• TASK REQUIREMENTS:
Render everything from the line containing "This screenshot has width=529, height=298." down to the last of the entries as a JSON list of strings, one string per line, leaving out blank lines and pictures.

• THE DATA:
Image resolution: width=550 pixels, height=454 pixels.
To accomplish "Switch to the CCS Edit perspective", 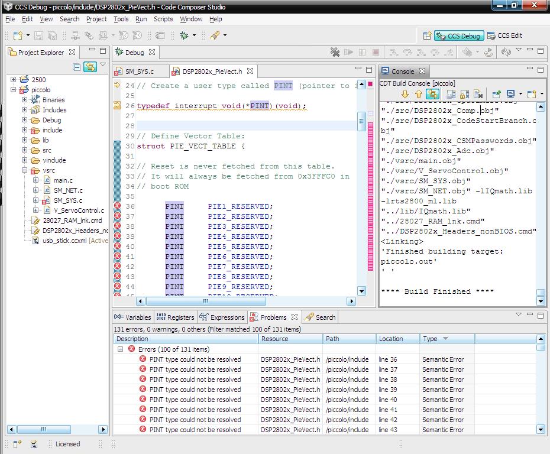I will (504, 35).
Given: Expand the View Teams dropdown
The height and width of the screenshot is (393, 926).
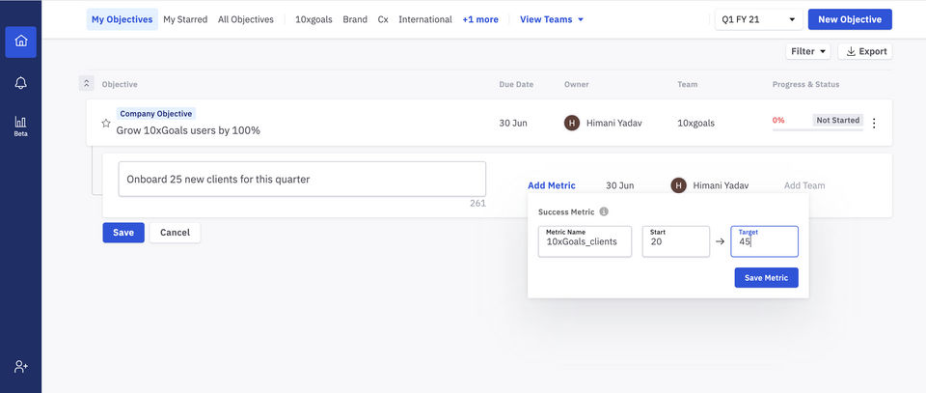Looking at the screenshot, I should pos(552,19).
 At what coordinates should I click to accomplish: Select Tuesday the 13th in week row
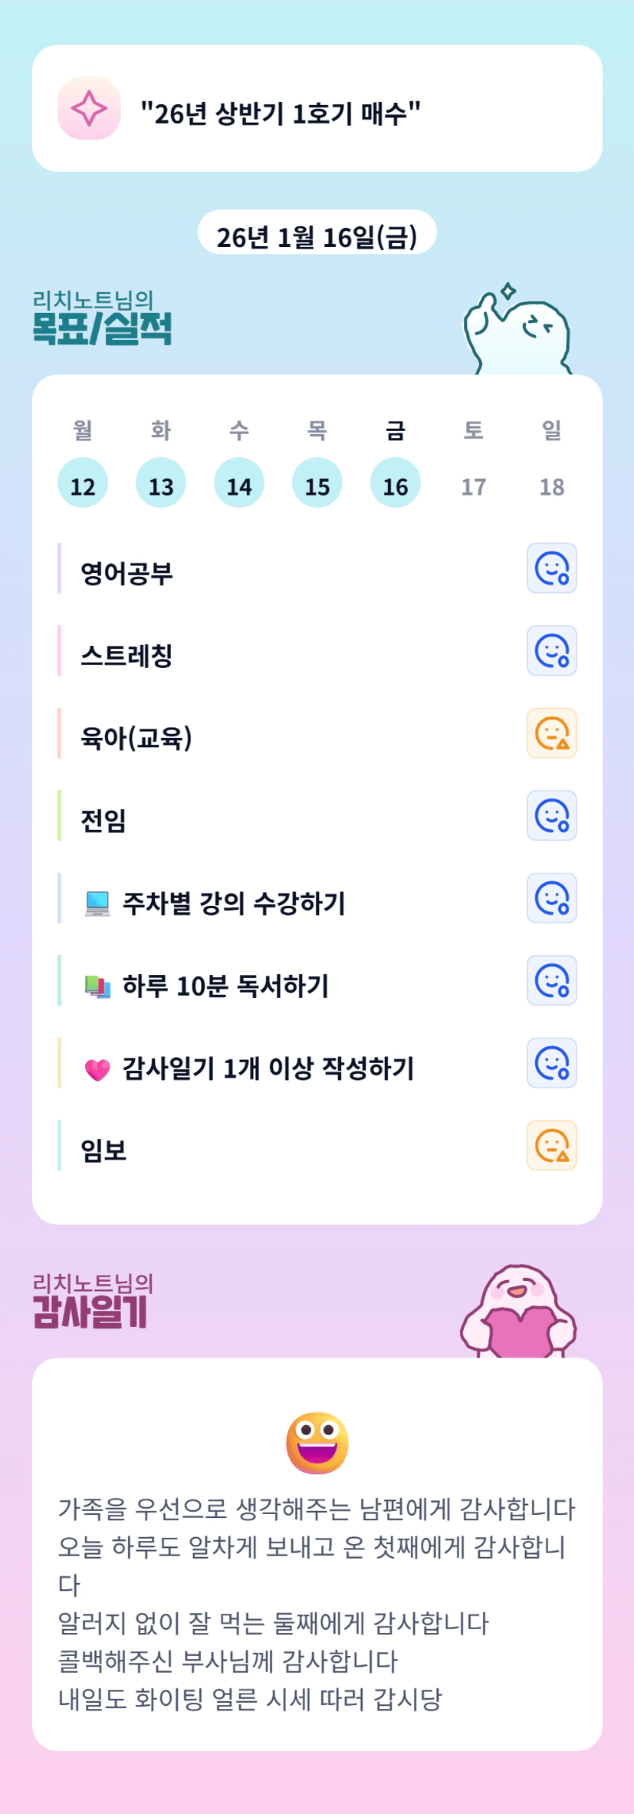161,483
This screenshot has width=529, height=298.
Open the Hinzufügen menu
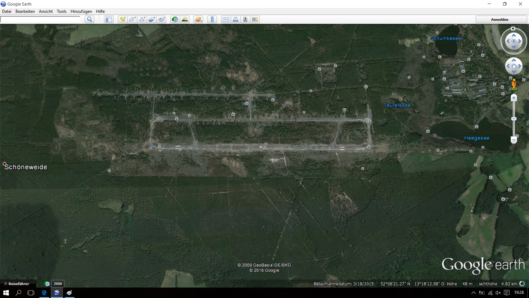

• SOLUTION TO THIS EXERCISE:
[
  "This screenshot has width=529, height=298.",
  "Open the Hinzufügen menu"
]